To suggest that the present US Deputy Secretary of State, is not serious about nuclear weapons in South Asia may seem frivolous. But it isn't. Strobe Talbott used to be a journalist, and a writer on superpower arms control negotiations. In his book, Deadly Gambit, his view about nuclear weapons comes out: "nuclear weapons exist to be talked about, not to be used." He follows this analysis with a description of arms control, especially relating to nuclear weapons, as "mutually agreeable rules of the road in the arms race -- rules that will make the competition somewhat more predictable."

Now the beginnings of a policy can be seen. Talbott was very specific when he said "We are not asking for a rollback. We are suggesting a verifiable cap on the (nuclear weapons) programme." The speculation was that in exchange for such a "cap" by Pakistan the Pressler Amendment, cutting off US government aid, would no longer be applied, and Pakistan's airforce would get the F-16s the government had already paid for. In fact Talbott himself described the "status of the F-16s" and the "proposal on how to cap" as "explicitly" tied together. It has to be said that this offer by the US of more F-16s, the very aircraft that everyone says are to be Pakistan's first choice as a means to transport the nuclear weapons (that Pakistan can keep) to an Indian city and carry out indiscriminate wholesale destruction is an appalling and immoral one. But then morality never had anything to do with US foreign policy.

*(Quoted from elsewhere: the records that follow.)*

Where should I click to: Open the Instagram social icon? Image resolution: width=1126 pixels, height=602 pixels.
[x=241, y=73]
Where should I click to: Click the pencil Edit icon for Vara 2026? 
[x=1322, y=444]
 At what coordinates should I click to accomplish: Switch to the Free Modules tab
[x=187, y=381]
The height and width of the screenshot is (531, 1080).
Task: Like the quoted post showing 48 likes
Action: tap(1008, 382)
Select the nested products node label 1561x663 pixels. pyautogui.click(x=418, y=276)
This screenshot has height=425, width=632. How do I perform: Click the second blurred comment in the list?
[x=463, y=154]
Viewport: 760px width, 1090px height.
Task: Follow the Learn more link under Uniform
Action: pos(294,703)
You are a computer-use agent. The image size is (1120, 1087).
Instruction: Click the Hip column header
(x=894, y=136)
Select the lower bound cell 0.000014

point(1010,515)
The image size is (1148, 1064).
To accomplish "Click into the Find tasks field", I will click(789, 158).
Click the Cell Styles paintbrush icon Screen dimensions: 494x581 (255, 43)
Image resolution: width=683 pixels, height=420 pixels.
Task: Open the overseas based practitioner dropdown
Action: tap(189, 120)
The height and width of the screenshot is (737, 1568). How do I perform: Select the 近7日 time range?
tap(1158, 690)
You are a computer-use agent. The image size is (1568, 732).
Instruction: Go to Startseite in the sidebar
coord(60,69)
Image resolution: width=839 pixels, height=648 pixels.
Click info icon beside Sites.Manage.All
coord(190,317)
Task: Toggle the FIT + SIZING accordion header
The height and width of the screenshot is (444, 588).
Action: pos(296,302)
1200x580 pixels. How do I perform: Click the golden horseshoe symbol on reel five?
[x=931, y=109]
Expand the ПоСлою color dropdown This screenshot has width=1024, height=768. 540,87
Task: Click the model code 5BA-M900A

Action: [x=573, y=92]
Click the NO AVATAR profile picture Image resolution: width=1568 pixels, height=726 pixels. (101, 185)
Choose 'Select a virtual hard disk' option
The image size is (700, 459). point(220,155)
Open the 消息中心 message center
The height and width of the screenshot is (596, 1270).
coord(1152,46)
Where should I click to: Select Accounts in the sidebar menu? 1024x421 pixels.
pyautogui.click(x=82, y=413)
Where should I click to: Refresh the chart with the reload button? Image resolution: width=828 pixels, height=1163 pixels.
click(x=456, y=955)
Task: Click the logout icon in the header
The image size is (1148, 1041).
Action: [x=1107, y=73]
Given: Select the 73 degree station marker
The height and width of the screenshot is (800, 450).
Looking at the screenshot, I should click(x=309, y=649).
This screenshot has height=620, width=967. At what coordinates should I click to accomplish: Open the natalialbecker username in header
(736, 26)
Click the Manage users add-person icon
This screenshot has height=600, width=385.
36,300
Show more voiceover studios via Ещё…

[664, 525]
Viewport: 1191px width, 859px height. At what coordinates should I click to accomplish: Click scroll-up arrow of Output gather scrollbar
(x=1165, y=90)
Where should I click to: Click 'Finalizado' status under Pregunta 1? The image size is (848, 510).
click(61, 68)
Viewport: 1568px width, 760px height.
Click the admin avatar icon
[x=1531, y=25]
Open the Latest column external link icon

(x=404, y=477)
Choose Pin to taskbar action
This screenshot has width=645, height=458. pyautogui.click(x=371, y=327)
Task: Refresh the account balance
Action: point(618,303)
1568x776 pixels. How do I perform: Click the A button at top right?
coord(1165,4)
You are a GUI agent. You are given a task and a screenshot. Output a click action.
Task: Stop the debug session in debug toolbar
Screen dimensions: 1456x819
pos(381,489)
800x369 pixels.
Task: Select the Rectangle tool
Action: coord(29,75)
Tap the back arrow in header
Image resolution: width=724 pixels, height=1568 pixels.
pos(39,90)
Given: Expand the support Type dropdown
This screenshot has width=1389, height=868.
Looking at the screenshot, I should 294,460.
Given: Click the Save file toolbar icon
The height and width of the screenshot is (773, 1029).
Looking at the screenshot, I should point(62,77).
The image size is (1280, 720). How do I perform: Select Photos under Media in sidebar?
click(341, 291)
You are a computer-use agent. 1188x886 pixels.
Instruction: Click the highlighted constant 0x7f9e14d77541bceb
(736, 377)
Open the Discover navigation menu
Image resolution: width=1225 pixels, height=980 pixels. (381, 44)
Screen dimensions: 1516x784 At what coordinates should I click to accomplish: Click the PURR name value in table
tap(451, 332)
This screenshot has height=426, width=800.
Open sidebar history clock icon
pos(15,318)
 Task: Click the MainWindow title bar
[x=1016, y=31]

In effect US policy seems to be aimed at a South Asian version of the superpower Strategic Arms Limitation Treaty. India and Pakistan are supposed to agree to certain limits on the arms race, keeping what weapons they already have. They only have to set bounds to the threat they pose to each others' population, not end them. All that India and Pakistan have to do is "agree to pursue the goal of capping, then reducing, and finally eliminating weapons of mass destruction." Without a definite time-frame or any real commitment, it is very reminiscent of Article VI of the Treaty on the Non-Proliferation of Nuclear Weapons, which commits each party to it to "pursue negotiations in good faith on effective measures relating to cessation of the nuclear arms race at an early date and to nuclear disarmament, and on a treaty on general and complete disarmament." Signed by the US and the USSR in July 1968, this treaty has yielded nothing resembling even a single step towards "general and complete disarmament" in twenty-five years, as the US well knows.

It seems the US has rushed itself across a policy threshold to pragmatism; nuclear non-proliferation as an absolute end in itself is to be surrendered - it was never very convincing anyway given the blind eye the US turned to the Israeli nuclear weapons programme. India and Pakistan will be allowed to threaten each other with nuclear weapons, the two states will be able to continue stealing resources from their people for an endless, but not open-ended arms race. They can have more of what they already have, but no new weapons that will upset the balance. This means of course that demands for a total nuclear disarmament, including by the United States, become out of the question for any "reasonable" US administration. The Pentagon must be ecstatic.